WORK REQUIRED:
Restate all the data word for word, leaving nothing out.

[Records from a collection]
......

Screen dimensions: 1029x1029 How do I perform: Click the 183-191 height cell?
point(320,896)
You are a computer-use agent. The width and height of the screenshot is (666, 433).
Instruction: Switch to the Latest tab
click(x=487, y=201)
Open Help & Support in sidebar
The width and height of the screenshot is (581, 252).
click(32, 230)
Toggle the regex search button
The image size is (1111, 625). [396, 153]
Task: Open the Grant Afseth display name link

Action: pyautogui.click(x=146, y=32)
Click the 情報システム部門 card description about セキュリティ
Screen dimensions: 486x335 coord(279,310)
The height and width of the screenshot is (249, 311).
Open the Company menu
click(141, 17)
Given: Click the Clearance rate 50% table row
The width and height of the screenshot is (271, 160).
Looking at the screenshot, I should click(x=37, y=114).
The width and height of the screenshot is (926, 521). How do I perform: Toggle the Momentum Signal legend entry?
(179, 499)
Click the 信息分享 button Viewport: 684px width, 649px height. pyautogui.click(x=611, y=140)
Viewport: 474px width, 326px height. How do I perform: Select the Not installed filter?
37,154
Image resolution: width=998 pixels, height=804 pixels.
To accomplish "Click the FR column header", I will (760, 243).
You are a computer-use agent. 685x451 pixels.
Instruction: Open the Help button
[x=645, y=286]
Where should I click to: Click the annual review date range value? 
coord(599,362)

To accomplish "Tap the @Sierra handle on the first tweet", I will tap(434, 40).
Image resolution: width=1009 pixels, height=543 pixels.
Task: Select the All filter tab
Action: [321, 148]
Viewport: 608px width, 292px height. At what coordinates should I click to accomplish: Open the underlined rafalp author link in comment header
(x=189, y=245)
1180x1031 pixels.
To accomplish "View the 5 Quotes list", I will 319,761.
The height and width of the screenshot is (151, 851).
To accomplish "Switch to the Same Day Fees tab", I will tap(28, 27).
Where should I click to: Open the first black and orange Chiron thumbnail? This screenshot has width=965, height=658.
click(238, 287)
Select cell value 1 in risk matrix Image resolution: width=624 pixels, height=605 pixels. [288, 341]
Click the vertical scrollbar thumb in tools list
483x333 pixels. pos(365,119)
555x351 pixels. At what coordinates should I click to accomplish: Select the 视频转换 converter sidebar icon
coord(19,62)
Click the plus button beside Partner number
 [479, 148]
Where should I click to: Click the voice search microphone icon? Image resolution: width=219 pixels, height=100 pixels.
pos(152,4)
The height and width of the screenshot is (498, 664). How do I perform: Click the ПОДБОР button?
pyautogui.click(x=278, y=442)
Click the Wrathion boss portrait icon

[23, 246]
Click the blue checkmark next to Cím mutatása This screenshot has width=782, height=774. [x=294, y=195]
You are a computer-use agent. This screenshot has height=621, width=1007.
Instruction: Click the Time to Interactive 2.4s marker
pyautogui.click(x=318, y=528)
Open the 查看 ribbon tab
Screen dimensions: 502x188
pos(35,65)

......

RESULT:
Screen dimensions: 1029x1029 How do I perform: Click the 183-191 height cell?
point(320,896)
You are a computer-use agent. The width and height of the screenshot is (666, 433).
Instruction: Switch to the Latest tab
click(x=487, y=201)
Open Help & Support in sidebar
The width and height of the screenshot is (581, 252).
click(32, 230)
Toggle the regex search button
The image size is (1111, 625). [396, 153]
Task: Open the Grant Afseth display name link

Action: pyautogui.click(x=146, y=32)
Click the 情報システム部門 card description about セキュリティ
Screen dimensions: 486x335 coord(279,310)
The height and width of the screenshot is (249, 311).
Open the Company menu
click(141, 17)
Given: Click the Clearance rate 50% table row
The width and height of the screenshot is (271, 160).
Looking at the screenshot, I should click(x=37, y=114).
The width and height of the screenshot is (926, 521). How do I perform: Toggle the Momentum Signal legend entry?
(179, 499)
Click the 信息分享 button Viewport: 684px width, 649px height. pyautogui.click(x=611, y=140)
Viewport: 474px width, 326px height. How do I perform: Select the Not installed filter?
37,154
Image resolution: width=998 pixels, height=804 pixels.
To accomplish "Click the FR column header", I will (760, 243).
You are a computer-use agent. 685x451 pixels.
Instruction: Open the Help button
[x=645, y=286]
Where should I click to: Click the annual review date range value? 
coord(599,362)

To accomplish "Tap the @Sierra handle on the first tweet", I will tap(434, 40).
Image resolution: width=1009 pixels, height=543 pixels.
Task: Select the All filter tab
Action: [321, 148]
Viewport: 608px width, 292px height. At what coordinates should I click to accomplish: Open the underlined rafalp author link in comment header
(x=189, y=245)
1180x1031 pixels.
To accomplish "View the 5 Quotes list", I will 319,761.
The height and width of the screenshot is (151, 851).
To accomplish "Switch to the Same Day Fees tab", I will tap(28, 27).
Where should I click to: Open the first black and orange Chiron thumbnail? This screenshot has width=965, height=658.
click(238, 287)
Select cell value 1 in risk matrix Image resolution: width=624 pixels, height=605 pixels. [288, 341]
Click the vertical scrollbar thumb in tools list
483x333 pixels. pos(365,119)
555x351 pixels. At what coordinates should I click to accomplish: Select the 视频转换 converter sidebar icon
coord(19,62)
Click the plus button beside Partner number
 [479, 148]
Where should I click to: Click the voice search microphone icon? Image resolution: width=219 pixels, height=100 pixels.
pos(152,4)
The height and width of the screenshot is (498, 664). How do I perform: Click the ПОДБОР button?
pyautogui.click(x=278, y=442)
Click the Wrathion boss portrait icon

[23, 246]
Click the blue checkmark next to Cím mutatása This screenshot has width=782, height=774. [x=294, y=195]
You are a computer-use agent. This screenshot has height=621, width=1007.
Instruction: Click the Time to Interactive 2.4s marker
pyautogui.click(x=318, y=528)
Open the 查看 ribbon tab
Screen dimensions: 502x188
pos(35,65)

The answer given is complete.